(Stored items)
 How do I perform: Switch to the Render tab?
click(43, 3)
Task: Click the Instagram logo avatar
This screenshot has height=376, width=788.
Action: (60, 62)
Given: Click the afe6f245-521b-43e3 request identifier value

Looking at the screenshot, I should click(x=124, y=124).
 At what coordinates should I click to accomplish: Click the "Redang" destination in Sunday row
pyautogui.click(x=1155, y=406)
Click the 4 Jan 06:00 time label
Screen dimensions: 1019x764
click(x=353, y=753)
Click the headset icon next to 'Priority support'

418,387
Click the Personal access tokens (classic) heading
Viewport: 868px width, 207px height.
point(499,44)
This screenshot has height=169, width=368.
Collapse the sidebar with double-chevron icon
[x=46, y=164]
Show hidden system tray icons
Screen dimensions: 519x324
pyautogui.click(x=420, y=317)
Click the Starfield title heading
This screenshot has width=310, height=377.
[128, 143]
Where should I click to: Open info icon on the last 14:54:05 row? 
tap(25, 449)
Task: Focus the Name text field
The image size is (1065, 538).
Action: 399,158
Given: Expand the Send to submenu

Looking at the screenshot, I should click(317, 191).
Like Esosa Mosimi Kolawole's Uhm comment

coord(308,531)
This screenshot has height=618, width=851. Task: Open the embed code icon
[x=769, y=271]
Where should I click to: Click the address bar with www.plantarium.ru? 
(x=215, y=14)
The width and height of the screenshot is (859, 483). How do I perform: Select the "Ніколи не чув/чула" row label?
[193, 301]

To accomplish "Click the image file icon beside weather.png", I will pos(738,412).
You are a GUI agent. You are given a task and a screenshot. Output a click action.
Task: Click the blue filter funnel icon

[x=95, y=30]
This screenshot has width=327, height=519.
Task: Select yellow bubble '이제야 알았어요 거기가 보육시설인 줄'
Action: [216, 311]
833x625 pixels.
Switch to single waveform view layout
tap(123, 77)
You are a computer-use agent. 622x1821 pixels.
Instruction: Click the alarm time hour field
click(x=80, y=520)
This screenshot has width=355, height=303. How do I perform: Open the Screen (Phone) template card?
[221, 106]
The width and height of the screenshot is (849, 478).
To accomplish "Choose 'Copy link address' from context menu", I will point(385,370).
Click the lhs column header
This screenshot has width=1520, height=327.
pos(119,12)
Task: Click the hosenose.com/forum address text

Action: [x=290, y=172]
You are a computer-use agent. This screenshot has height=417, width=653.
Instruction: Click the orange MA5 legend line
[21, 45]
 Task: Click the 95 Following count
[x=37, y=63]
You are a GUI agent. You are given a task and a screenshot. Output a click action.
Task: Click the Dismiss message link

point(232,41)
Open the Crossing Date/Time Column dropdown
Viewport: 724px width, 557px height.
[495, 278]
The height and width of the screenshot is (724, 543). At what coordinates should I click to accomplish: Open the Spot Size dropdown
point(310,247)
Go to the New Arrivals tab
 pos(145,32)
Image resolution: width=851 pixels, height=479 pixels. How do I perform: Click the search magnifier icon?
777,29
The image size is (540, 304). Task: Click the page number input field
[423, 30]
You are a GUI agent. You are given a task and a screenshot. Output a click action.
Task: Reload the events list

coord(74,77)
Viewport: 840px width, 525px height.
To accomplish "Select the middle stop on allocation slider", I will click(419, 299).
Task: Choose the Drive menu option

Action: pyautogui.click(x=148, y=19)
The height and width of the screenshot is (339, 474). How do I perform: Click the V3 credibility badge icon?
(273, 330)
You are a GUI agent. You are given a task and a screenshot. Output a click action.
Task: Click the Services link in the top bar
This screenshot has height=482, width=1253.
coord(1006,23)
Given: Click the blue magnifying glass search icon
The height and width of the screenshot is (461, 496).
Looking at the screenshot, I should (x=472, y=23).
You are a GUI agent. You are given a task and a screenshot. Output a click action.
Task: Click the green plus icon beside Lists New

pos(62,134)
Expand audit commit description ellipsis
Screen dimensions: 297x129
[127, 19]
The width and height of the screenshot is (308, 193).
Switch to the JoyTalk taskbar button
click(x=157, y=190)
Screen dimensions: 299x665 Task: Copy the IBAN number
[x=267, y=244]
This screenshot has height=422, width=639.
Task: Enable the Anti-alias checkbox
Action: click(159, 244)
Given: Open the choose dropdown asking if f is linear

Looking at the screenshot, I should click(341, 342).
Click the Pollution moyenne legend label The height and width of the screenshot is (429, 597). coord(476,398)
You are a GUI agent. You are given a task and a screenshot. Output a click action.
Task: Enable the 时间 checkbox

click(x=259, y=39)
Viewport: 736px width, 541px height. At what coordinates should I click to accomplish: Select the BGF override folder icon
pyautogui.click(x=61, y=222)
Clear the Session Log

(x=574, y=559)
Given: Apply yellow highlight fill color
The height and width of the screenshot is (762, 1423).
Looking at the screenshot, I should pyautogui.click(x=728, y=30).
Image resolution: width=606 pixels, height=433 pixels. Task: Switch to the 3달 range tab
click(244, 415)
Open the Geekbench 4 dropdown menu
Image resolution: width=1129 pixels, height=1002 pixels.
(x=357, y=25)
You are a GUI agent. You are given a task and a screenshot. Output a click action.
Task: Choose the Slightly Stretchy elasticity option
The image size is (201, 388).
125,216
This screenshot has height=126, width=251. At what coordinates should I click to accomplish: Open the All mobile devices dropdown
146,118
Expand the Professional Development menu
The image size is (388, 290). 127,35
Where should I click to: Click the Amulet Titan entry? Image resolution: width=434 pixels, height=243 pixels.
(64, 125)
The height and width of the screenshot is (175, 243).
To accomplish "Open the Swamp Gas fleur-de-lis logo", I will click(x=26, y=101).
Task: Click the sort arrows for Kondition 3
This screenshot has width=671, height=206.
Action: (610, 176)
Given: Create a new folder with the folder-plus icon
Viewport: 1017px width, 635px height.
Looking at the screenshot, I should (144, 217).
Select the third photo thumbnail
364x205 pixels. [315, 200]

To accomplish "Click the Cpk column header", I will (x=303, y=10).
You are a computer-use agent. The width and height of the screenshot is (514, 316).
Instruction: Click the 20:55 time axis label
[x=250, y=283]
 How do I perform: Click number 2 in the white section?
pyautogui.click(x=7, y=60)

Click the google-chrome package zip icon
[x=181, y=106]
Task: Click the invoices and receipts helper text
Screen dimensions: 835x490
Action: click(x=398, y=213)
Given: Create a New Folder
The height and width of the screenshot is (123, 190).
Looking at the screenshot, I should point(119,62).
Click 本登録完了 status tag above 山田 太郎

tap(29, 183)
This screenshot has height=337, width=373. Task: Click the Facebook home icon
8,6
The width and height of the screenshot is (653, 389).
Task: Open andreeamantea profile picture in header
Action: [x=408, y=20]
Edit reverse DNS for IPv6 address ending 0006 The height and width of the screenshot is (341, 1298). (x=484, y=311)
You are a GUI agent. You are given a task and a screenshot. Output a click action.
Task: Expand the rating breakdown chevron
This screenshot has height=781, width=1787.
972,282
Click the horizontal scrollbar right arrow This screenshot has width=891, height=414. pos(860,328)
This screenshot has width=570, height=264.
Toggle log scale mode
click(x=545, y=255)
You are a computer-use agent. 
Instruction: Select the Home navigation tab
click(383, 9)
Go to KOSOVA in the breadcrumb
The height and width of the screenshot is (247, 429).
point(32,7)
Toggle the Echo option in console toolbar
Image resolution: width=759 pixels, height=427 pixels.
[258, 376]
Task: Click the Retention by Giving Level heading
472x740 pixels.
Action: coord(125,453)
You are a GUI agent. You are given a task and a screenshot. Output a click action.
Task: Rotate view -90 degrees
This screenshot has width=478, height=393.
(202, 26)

> _Exercise directions_
Take the records above and copy them out exactly.

> _Answer section_
 How do I perform: Switch to the Render tab?
click(43, 3)
Task: Click the Instagram logo avatar
This screenshot has height=376, width=788.
Action: (60, 62)
Given: Click the afe6f245-521b-43e3 request identifier value

Looking at the screenshot, I should click(x=124, y=124).
 At what coordinates should I click to accomplish: Click the "Redang" destination in Sunday row
pyautogui.click(x=1155, y=406)
Click the 4 Jan 06:00 time label
Screen dimensions: 1019x764
click(x=353, y=753)
Click the headset icon next to 'Priority support'

418,387
Click the Personal access tokens (classic) heading
Viewport: 868px width, 207px height.
point(499,44)
This screenshot has height=169, width=368.
Collapse the sidebar with double-chevron icon
[x=46, y=164]
Show hidden system tray icons
Screen dimensions: 519x324
pyautogui.click(x=420, y=317)
Click the Starfield title heading
This screenshot has width=310, height=377.
[128, 143]
Where should I click to: Open info icon on the last 14:54:05 row? 
tap(25, 449)
Task: Focus the Name text field
The image size is (1065, 538).
Action: 399,158
Given: Expand the Send to submenu

Looking at the screenshot, I should click(317, 191).
Like Esosa Mosimi Kolawole's Uhm comment

coord(308,531)
This screenshot has height=618, width=851. Task: Open the embed code icon
[x=769, y=271]
Where should I click to: Click the address bar with www.plantarium.ru? 
(x=215, y=14)
The width and height of the screenshot is (859, 483). How do I perform: Select the "Ніколи не чув/чула" row label?
[193, 301]

To accomplish "Click the image file icon beside weather.png", I will pos(738,412).
You are a GUI agent. You are given a task and a screenshot. Output a click action.
Task: Click the blue filter funnel icon

[x=95, y=30]
This screenshot has width=327, height=519.
Task: Select yellow bubble '이제야 알았어요 거기가 보육시설인 줄'
Action: [216, 311]
833x625 pixels.
Switch to single waveform view layout
tap(123, 77)
You are a computer-use agent. 622x1821 pixels.
Instruction: Click the alarm time hour field
click(x=80, y=520)
This screenshot has width=355, height=303. How do I perform: Open the Screen (Phone) template card?
[221, 106]
The width and height of the screenshot is (849, 478).
To accomplish "Choose 'Copy link address' from context menu", I will point(385,370).
Click the lhs column header
This screenshot has width=1520, height=327.
pos(119,12)
Task: Click the hosenose.com/forum address text

Action: [x=290, y=172]
You are a computer-use agent. This screenshot has height=417, width=653.
Instruction: Click the orange MA5 legend line
[21, 45]
 Task: Click the 95 Following count
[x=37, y=63]
You are a GUI agent. You are given a task and a screenshot. Output a click action.
Task: Click the Dismiss message link

point(232,41)
Open the Crossing Date/Time Column dropdown
Viewport: 724px width, 557px height.
[495, 278]
The height and width of the screenshot is (724, 543). At what coordinates should I click to accomplish: Open the Spot Size dropdown
point(310,247)
Go to the New Arrivals tab
 pos(145,32)
Image resolution: width=851 pixels, height=479 pixels. How do I perform: Click the search magnifier icon?
777,29
The image size is (540, 304). Task: Click the page number input field
[423, 30]
You are a GUI agent. You are given a task and a screenshot. Output a click action.
Task: Reload the events list

coord(74,77)
Viewport: 840px width, 525px height.
To accomplish "Select the middle stop on allocation slider", I will click(419, 299).
Task: Choose the Drive menu option

Action: pyautogui.click(x=148, y=19)
The height and width of the screenshot is (339, 474). How do I perform: Click the V3 credibility badge icon?
(273, 330)
You are a GUI agent. You are given a task and a screenshot. Output a click action.
Task: Click the Services link in the top bar
This screenshot has height=482, width=1253.
coord(1006,23)
Given: Click the blue magnifying glass search icon
The height and width of the screenshot is (461, 496).
Looking at the screenshot, I should (x=472, y=23).
You are a GUI agent. You are given a task and a screenshot. Output a click action.
Task: Click the green plus icon beside Lists New

pos(62,134)
Expand audit commit description ellipsis
Screen dimensions: 297x129
[127, 19]
The width and height of the screenshot is (308, 193).
Switch to the JoyTalk taskbar button
click(x=157, y=190)
Screen dimensions: 299x665 Task: Copy the IBAN number
[x=267, y=244]
This screenshot has height=422, width=639.
Task: Enable the Anti-alias checkbox
Action: click(159, 244)
Given: Open the choose dropdown asking if f is linear

Looking at the screenshot, I should click(341, 342).
Click the Pollution moyenne legend label The height and width of the screenshot is (429, 597). coord(476,398)
You are a GUI agent. You are given a task and a screenshot. Output a click action.
Task: Enable the 时间 checkbox

click(x=259, y=39)
Viewport: 736px width, 541px height. At what coordinates should I click to accomplish: Select the BGF override folder icon
pyautogui.click(x=61, y=222)
Clear the Session Log

(x=574, y=559)
Given: Apply yellow highlight fill color
The height and width of the screenshot is (762, 1423).
Looking at the screenshot, I should pyautogui.click(x=728, y=30).
Image resolution: width=606 pixels, height=433 pixels. Task: Switch to the 3달 range tab
click(244, 415)
Open the Geekbench 4 dropdown menu
Image resolution: width=1129 pixels, height=1002 pixels.
(x=357, y=25)
You are a GUI agent. You are given a task and a screenshot. Output a click action.
Task: Choose the Slightly Stretchy elasticity option
The image size is (201, 388).
125,216
This screenshot has height=126, width=251. At what coordinates should I click to accomplish: Open the All mobile devices dropdown
146,118
Expand the Professional Development menu
The image size is (388, 290). 127,35
Where should I click to: Click the Amulet Titan entry? Image resolution: width=434 pixels, height=243 pixels.
(64, 125)
The height and width of the screenshot is (175, 243).
To accomplish "Open the Swamp Gas fleur-de-lis logo", I will click(x=26, y=101).
Task: Click the sort arrows for Kondition 3
This screenshot has width=671, height=206.
Action: (610, 176)
Given: Create a new folder with the folder-plus icon
Viewport: 1017px width, 635px height.
Looking at the screenshot, I should (144, 217).
Select the third photo thumbnail
364x205 pixels. [315, 200]

To accomplish "Click the Cpk column header", I will (x=303, y=10).
You are a computer-use agent. The width and height of the screenshot is (514, 316).
Instruction: Click the 20:55 time axis label
[x=250, y=283]
 How do I perform: Click number 2 in the white section?
pyautogui.click(x=7, y=60)

Click the google-chrome package zip icon
[x=181, y=106]
Task: Click the invoices and receipts helper text
Screen dimensions: 835x490
Action: click(x=398, y=213)
Given: Create a New Folder
The height and width of the screenshot is (123, 190).
Looking at the screenshot, I should point(119,62).
Click 本登録完了 status tag above 山田 太郎

tap(29, 183)
This screenshot has height=337, width=373. Task: Click the Facebook home icon
8,6
The width and height of the screenshot is (653, 389).
Task: Open andreeamantea profile picture in header
Action: [x=408, y=20]
Edit reverse DNS for IPv6 address ending 0006 The height and width of the screenshot is (341, 1298). (x=484, y=311)
You are a GUI agent. You are given a task and a screenshot. Output a click action.
Task: Expand the rating breakdown chevron
This screenshot has height=781, width=1787.
972,282
Click the horizontal scrollbar right arrow This screenshot has width=891, height=414. pos(860,328)
This screenshot has width=570, height=264.
Toggle log scale mode
click(x=545, y=255)
You are a computer-use agent. 
Instruction: Select the Home navigation tab
click(383, 9)
Go to KOSOVA in the breadcrumb
The height and width of the screenshot is (247, 429).
point(32,7)
Toggle the Echo option in console toolbar
Image resolution: width=759 pixels, height=427 pixels.
[258, 376]
Task: Click the Retention by Giving Level heading
472x740 pixels.
Action: coord(125,453)
You are a GUI agent. You are given a task and a screenshot. Output a click action.
Task: Rotate view -90 degrees
This screenshot has width=478, height=393.
(202, 26)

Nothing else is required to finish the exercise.